> _Your instructions_: Collect all lines from the records below that include the word "Transmissive".

Records from a dataset
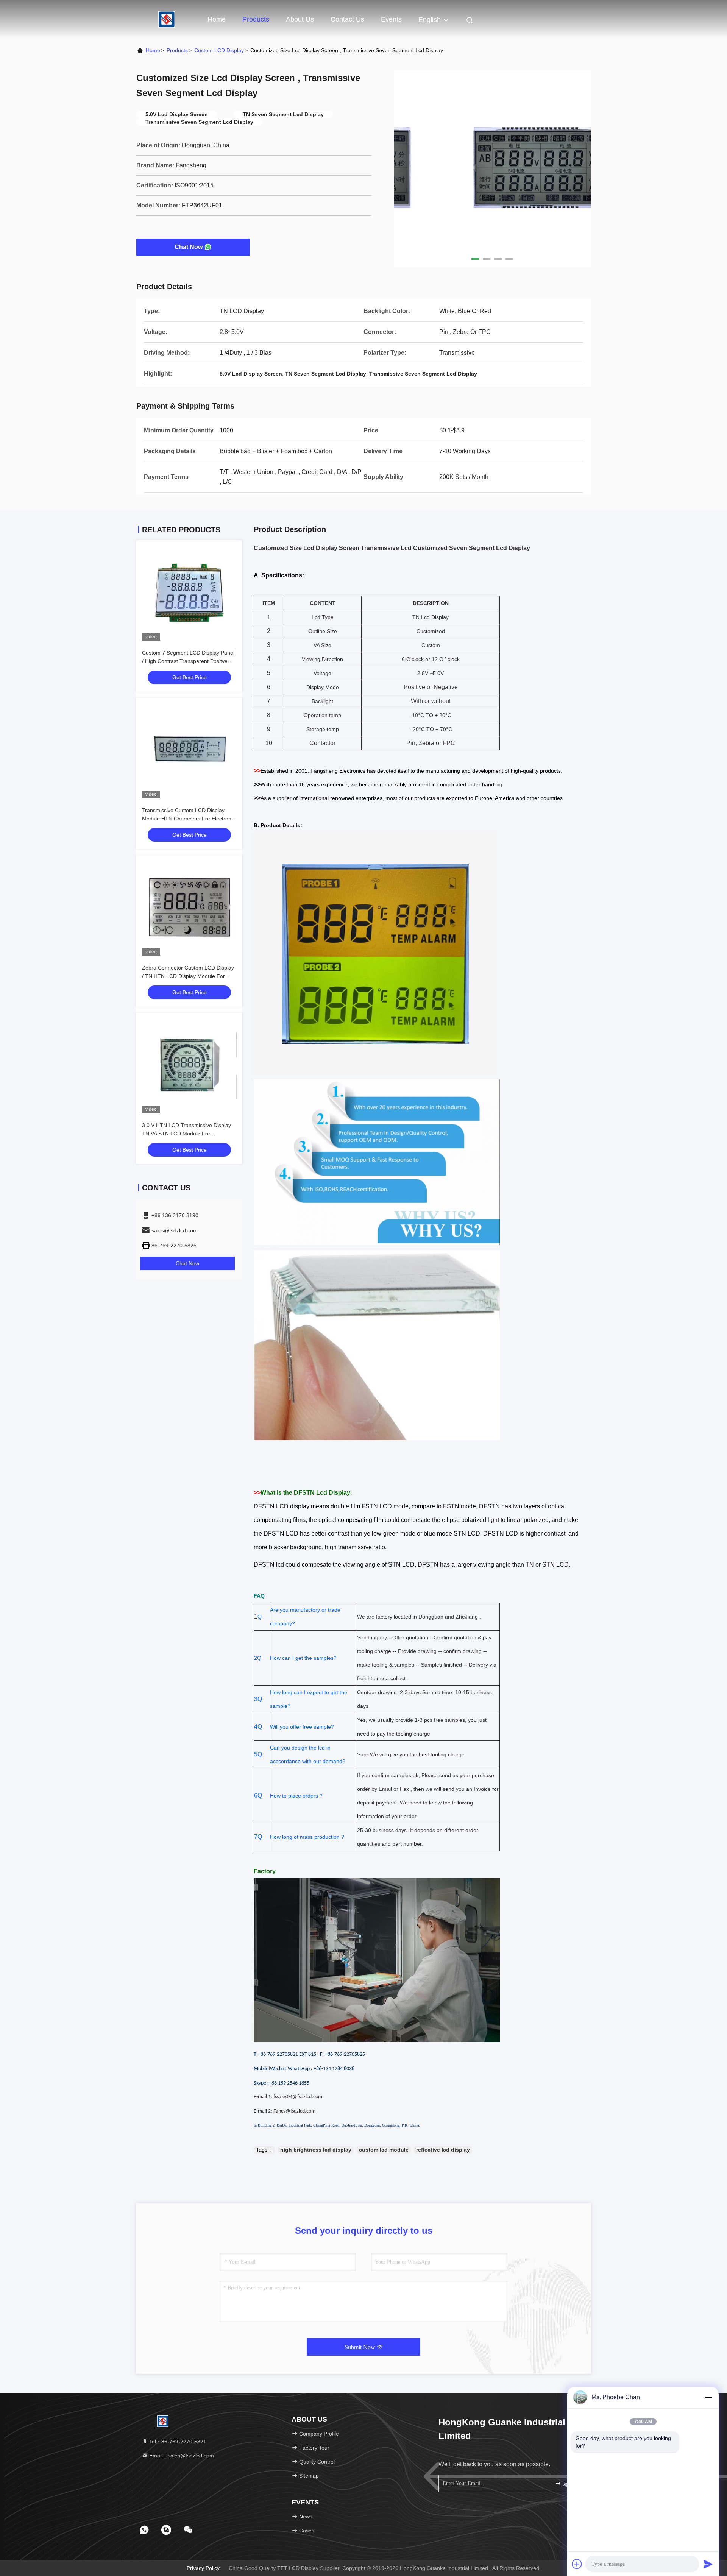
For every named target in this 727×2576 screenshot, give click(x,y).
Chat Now (189, 247)
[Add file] (577, 2564)
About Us (300, 19)
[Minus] (708, 2397)
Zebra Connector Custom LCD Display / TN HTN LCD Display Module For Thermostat (188, 976)
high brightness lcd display (315, 2150)
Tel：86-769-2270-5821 (177, 2442)
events (391, 19)
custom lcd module (384, 2150)
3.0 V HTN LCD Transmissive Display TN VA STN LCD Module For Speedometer (186, 1133)
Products (255, 19)
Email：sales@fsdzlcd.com (181, 2456)
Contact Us (347, 19)
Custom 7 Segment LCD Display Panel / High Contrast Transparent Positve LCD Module (188, 661)
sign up (569, 2484)
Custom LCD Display (219, 50)
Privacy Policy (203, 2568)
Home (216, 19)
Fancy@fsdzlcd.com (294, 2111)
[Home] (167, 19)
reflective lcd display (443, 2150)
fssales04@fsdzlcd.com (297, 2097)
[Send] (708, 2564)
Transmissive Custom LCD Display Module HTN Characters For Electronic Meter (188, 818)
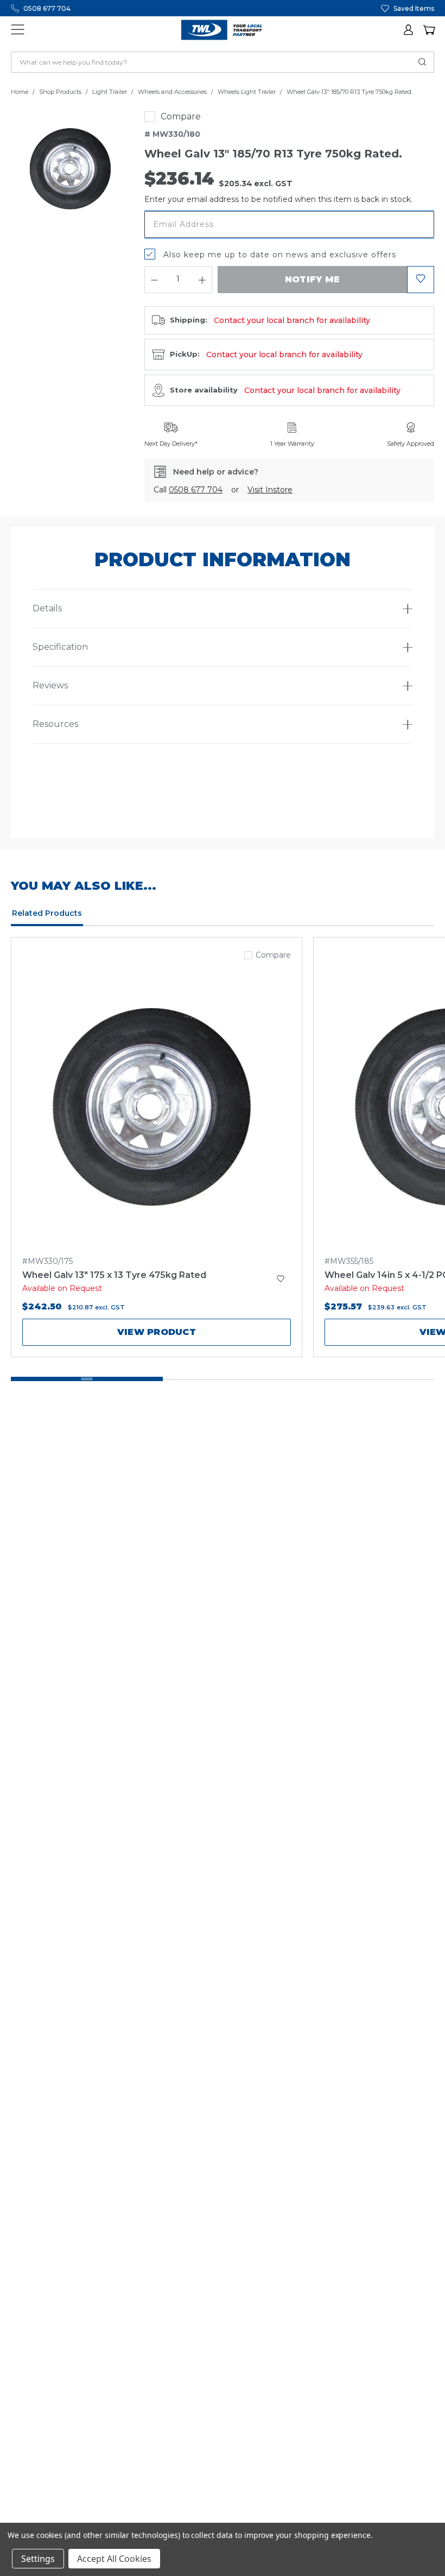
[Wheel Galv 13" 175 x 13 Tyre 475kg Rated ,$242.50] (156, 1104)
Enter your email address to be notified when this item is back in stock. (278, 199)
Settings (38, 2559)
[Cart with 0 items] (428, 29)
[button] (409, 29)
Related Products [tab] (47, 913)
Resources (55, 724)
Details (47, 608)
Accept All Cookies (114, 2559)
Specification (60, 647)
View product (156, 1332)
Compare (181, 116)
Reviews (50, 685)
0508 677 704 (47, 8)
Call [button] (188, 489)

> _Result_:
3.0 V HTN LCD Transmissive Display TN VA STN LCD Module For Speedometer (186, 1133)
Transmissive Custom LCD Display Module HTN Characters For Electronic Meter (188, 818)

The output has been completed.